En los cursillos de cristiandad se acostumbraba a contar una historieta que
viene muy al caso no sé si inspirada en
el libro: “Un cocodrilo debajo de
la cama” de la escritora Mercer
Mayer no lo sé. La historia cuenta que cierto enfermo acudió a la consulta
de un psiquiatra: Doctor, es que tengo un
cocodrilo debajo de la cama. El médico lo miró entre sonriente y escéptico
y sin decirle más le recetó unas cápsulas. Regresó al poco tiempo su paciente
insistiendo: Doctor, lo que me dio no me
ha servido de nada, el cocodrilo sigue allí.
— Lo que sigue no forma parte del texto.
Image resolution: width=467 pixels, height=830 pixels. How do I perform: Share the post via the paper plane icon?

Lo miró el doctor más escéptico aún y redobló
la medicación que le había dado contra las alucinaciones. Pasaron varios meses.
Un día el médico acertó a pasar frente a la casa de su paciente y se acercó a
preguntar: ¿No vive aquí fulano de tal? Vivía,
contestó el portero, se lo comió un
cocodrilo que tenía al parecer debajo de la cama.
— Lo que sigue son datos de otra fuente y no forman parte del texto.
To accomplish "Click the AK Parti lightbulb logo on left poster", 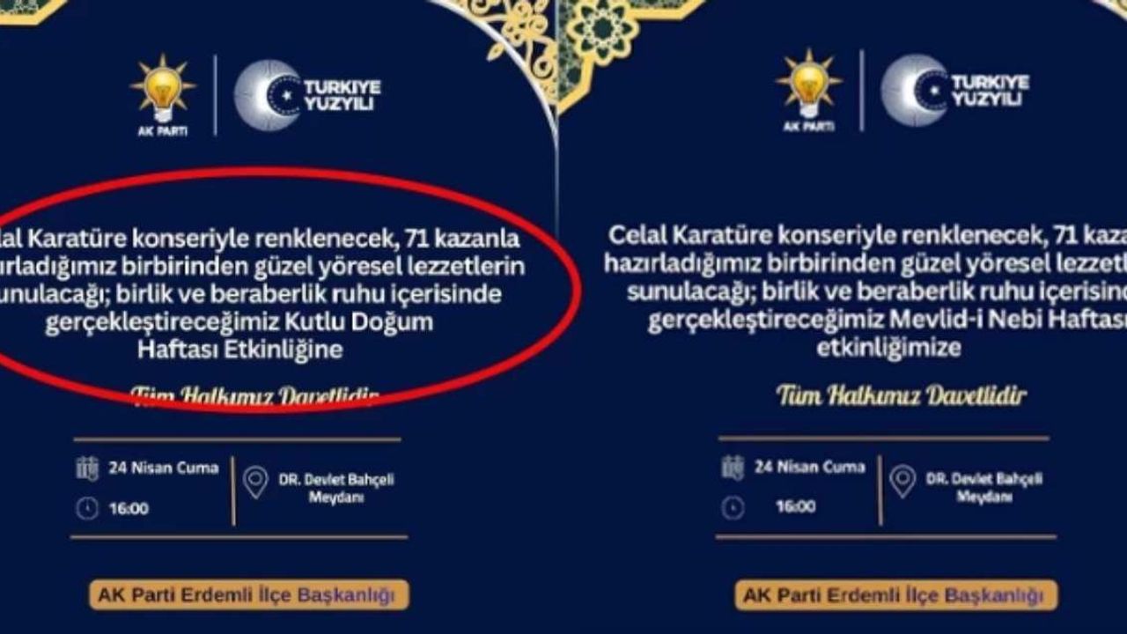I will [x=163, y=94].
Pues bien, ese supuesto cocodrilo pueden ser nuestros pecados, puede
ser nuestro pasado si lo dejamos debajo de la cama, o sea si no reconocemos su
existencia y luego si no le pedimos perdón a Dios. En la obra teatral de Oscar Wilde titulada “El marido ideal” se cuenta la historia
de un inglés intachable que había tenido un pasado turbulento que nadie conocía
excepto una mujer que le amenazaba con descubrirlo si no le prestaba cierta
ayuda. La obra termina con una hermosa frase: “Cuántos hombres serían felices si vieran reducirse a cenizas su
pasado”.
Eso es lo que pretenden estos días de Cuaresma, abrirnos los ojos a la
gracia, matar el hombre viejo y las consecuencias de nuestra mala vida que
llevamos a cuestas, iluminar el camino de la Pascua llevando el alma repleta de
alegría y de gracia. La Cuaresma es un tiempo ideal, puesto aquí a propósito
para abrirnos los ojos, si es que estamos ciegos, para hacer oír si estamos
sordos y sobre todo para que por medio de la oración, el ayuno y la limosna
demos frutos de verdadera santidad. Es lo que nos pide hoy Jesús. Jmf.